In a letter to the states, Union Health Ministry joint secretary Lav Agarwal said “all government and private health facilities and medical colleges have to follow guidelines for screening, diagnosis, management of mucormycosis. And, make it mandatory for all these facilities to report all suspected and confirmed cases to [the] health department through [the] district-level chief medical officer and subsequently to [the] Integrated Disease Surveillance Programme (IDSP) surveillance system.”
Mucormycosis has become a major issue across the country in the light of India’s second wave of COVID-19. As Health Issues India recently noted
“The condition affects the sinuses (where it can cause damage to tissue in the nose or eyes), but can spread to both the lungs and brain — in these cases often proving fatal. The overall mortality rate for the condition is around fifty percent. However, in most people the presence of the fungus is little cause for concern.
“It has been determined that the use of steroids in COVID-19 patients may be the causative factor behind the sudden surge in deaths associated with the condition. These steroids help in relieving severe inflammation within the lungs of patients affected by COVID-19, thereby relieving symptoms. However, this reduces immune response as well as raises blood sugar.”
The disease is of particular concern in India due to its increased mortality rate in people with diabetes.
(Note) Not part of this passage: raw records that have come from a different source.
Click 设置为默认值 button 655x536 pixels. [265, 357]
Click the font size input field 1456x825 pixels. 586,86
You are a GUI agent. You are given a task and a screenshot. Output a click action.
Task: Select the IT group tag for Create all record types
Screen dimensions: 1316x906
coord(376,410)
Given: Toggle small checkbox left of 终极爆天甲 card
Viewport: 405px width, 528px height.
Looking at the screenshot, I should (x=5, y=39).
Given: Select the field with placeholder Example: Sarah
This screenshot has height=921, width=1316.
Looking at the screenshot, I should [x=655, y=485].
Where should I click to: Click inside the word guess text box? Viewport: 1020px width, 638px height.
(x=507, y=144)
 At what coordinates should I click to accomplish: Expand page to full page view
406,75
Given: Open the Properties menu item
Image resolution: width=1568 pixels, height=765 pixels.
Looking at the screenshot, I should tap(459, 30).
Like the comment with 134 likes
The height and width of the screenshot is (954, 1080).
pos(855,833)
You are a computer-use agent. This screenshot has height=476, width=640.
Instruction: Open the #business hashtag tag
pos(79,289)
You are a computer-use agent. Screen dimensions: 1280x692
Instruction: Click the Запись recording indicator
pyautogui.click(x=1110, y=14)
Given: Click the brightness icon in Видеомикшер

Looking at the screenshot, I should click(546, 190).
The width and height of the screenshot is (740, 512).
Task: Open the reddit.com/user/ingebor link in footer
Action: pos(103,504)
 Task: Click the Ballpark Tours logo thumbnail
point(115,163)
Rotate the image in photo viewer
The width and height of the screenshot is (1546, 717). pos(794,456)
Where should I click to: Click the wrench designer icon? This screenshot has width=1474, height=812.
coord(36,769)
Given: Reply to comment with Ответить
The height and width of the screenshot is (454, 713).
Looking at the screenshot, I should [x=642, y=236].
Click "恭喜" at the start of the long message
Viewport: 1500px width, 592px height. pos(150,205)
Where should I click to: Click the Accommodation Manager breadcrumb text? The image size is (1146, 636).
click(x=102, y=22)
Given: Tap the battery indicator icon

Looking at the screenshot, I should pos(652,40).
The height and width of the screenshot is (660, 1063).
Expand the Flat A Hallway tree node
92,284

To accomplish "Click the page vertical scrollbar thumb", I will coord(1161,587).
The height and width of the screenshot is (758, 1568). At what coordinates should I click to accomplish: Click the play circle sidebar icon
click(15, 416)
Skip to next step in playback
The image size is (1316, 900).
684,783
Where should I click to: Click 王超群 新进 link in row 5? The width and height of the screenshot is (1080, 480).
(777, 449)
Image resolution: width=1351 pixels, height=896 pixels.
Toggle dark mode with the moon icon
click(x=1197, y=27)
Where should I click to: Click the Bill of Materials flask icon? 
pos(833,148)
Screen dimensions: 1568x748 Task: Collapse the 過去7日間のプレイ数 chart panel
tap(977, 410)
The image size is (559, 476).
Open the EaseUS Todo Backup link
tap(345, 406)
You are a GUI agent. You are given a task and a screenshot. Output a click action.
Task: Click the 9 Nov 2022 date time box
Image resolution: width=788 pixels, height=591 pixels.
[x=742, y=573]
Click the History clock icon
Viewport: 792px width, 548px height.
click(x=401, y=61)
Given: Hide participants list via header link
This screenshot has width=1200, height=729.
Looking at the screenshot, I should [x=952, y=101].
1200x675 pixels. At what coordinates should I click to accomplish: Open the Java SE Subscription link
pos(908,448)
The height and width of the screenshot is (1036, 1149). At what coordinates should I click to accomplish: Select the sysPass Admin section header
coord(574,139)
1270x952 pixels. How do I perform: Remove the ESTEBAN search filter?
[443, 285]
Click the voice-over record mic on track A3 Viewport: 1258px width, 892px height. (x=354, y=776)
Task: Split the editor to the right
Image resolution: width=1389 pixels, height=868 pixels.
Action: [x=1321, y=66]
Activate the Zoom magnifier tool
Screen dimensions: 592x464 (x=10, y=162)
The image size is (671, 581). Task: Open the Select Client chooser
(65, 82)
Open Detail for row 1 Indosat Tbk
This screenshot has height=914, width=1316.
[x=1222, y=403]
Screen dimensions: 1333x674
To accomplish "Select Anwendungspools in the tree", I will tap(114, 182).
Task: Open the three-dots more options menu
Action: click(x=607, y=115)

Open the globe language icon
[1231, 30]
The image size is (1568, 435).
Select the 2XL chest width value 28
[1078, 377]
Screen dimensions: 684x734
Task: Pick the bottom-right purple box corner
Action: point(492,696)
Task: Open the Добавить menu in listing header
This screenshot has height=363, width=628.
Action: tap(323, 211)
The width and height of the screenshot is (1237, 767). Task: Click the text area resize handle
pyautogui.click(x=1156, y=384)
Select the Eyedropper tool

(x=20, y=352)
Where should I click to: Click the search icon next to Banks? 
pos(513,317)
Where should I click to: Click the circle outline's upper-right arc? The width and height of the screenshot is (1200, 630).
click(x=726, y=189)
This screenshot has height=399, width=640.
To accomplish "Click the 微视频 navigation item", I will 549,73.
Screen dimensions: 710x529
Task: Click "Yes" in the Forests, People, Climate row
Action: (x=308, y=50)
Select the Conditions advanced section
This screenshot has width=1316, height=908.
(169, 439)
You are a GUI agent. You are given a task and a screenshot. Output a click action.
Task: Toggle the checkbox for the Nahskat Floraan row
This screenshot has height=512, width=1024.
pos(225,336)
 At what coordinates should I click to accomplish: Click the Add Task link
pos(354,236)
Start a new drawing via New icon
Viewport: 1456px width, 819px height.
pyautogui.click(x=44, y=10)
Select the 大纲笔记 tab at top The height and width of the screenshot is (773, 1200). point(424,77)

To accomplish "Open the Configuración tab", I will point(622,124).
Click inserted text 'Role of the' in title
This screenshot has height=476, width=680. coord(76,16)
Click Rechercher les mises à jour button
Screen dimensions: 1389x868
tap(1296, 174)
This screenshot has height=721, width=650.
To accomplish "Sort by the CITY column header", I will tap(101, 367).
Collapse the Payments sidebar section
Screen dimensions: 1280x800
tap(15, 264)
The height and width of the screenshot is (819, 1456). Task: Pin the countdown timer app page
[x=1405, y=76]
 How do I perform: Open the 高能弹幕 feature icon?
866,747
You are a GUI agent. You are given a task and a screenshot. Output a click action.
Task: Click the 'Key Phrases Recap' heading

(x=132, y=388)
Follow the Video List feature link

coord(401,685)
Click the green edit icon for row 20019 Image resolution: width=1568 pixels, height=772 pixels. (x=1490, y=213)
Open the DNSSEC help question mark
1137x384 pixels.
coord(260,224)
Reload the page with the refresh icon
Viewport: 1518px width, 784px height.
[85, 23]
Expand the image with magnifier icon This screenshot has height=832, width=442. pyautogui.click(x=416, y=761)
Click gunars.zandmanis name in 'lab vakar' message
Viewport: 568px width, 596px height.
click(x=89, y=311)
These individuals are already at severe risk due to a heightened risk of developing severe complications from COVID-19. It is for this reason that black fungus is being treated with the utmost caution by health authorities in India.
“We are making black fungus a notifiable disease under the Public Health Act. So now, we’ll know what all cases are there. Luckily, we’ve officially only nine reported cases and all are stable. Now, we’ll also get the data from private hospitals,” said Tamil Nadu health secretary J. Radhakrishna.
Currently, the overall case count for black fungus is unknown though individual states are reporting hundreds of cases. Maharashtra, for example, has reported ninety deaths with 850 individuals currently hospitalised with the condition. Given the mortality rate of around fifty percent, there is likely to be a severe death toll should the situation be allowed to escalate. As India reels from the severe toll of the second wave of COVID-19, adequately handling this additional threat becomes ever more difficult.